Qixia Mountain has three peaks, including Dragon Peak, Tiger Peak and the main peak, namely Flying Phoenix Peak with an altitude of 286 meters. The enthralling natural landscapes include flame-colored maple trees, forests, strange stones and springs. Also, the mountain has many cultural relics, especially the Qixia Temple, Sarira Pagoda and Thousand Buddha Cliff.
The first sight of Qixia Mountain is the Mirror Lake, which was dug during the reign of Emperor Qianlong in the Qing Dynasty (1636-1912). There is a pavilion called Huxin Pavilion linking to the bank by the Nine Bend Bridge.
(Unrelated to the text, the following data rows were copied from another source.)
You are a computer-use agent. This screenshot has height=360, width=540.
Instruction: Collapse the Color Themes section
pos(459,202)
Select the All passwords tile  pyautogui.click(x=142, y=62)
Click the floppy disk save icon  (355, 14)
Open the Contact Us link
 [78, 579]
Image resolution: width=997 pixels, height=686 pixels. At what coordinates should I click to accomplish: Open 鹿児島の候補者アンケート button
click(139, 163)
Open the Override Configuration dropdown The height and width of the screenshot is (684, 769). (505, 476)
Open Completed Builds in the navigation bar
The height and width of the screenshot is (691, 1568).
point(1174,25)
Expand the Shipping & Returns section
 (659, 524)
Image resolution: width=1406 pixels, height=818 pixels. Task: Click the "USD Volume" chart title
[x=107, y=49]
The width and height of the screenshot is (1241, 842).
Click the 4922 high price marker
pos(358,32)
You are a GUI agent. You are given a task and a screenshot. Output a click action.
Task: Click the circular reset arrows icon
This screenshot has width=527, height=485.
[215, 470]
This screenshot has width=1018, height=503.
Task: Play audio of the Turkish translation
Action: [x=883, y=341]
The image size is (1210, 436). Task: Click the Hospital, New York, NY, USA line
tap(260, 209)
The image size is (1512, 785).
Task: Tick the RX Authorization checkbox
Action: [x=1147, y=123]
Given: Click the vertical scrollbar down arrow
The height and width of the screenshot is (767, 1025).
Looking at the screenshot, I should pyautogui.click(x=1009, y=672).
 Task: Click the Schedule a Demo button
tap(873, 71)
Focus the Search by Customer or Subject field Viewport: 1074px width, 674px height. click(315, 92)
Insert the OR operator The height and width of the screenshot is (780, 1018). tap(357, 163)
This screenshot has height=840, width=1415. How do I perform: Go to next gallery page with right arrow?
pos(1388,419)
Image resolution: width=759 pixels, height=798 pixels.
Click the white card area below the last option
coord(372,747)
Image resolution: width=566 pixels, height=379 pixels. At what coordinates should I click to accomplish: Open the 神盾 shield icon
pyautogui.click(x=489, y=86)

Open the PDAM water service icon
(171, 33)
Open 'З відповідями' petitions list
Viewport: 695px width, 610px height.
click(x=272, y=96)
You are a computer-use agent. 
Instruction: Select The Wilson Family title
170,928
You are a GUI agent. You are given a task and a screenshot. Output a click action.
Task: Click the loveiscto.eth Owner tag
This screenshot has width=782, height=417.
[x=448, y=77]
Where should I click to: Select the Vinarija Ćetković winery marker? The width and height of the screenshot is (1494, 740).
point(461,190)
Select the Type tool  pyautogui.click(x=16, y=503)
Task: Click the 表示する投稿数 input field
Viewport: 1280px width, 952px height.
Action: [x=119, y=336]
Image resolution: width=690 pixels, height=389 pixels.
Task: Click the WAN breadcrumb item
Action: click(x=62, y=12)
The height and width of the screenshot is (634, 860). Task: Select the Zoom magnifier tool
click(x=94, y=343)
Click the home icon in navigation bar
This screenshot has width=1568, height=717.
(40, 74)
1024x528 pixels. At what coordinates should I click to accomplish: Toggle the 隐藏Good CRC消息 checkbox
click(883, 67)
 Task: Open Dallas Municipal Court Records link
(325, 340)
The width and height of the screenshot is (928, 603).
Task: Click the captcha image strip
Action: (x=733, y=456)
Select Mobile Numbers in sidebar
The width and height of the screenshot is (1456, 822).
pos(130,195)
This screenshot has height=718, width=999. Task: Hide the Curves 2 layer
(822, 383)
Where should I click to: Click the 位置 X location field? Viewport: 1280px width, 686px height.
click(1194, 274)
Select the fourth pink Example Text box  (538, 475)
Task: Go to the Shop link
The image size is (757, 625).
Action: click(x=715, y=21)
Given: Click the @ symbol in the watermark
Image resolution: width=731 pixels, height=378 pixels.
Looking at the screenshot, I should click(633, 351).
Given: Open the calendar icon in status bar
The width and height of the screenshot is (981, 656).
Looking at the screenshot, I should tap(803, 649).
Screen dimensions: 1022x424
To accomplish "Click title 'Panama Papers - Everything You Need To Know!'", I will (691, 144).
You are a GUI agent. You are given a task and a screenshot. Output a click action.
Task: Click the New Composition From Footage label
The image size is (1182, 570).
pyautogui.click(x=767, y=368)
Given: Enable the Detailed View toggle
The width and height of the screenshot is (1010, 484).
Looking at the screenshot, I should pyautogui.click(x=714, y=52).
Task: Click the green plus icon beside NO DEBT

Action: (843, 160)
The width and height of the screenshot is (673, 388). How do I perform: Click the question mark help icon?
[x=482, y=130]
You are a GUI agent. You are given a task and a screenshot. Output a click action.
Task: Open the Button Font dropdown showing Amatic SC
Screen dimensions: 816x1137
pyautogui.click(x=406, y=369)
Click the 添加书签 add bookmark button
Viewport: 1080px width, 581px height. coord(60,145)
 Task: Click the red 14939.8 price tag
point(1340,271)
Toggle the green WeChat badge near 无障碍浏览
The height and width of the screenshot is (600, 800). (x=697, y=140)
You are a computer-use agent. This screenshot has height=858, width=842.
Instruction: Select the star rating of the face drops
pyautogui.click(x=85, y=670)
Qixia Temple is located at the foot of the main peak, which was originally built in 489 during the Southern Dynasties (420-589) and extended during the Tang Dynasty (618-907). Originally, Qixia Temple was owned by a monk as his private house, and later he donated the house as a temple named Qixia Jingshe. Then, it became the place for monks to live and practice austerities. It is the one of the most important Buddhist temples in Nanjing, which was once recognized as one of the four largest temples in history.
The Thousand Buddha Cliff locates at the southeast foot of the main peak. It is one of the most famous cultural relics in Qixia Mountain, comprising 294 shrines and 515 statues of Buddha. Hence, the scenic spot got the name. Among all the Buddha, the statue of Amitabha is the biggest, with the height of 11 meters.
In addition, the red maples in Qixia Mountain are really charming, which attract millions of visitors every year. In autumn, the whole Qixia Mountain will be dressed up in red by various maples, just like the spots of flames decorating the landscape.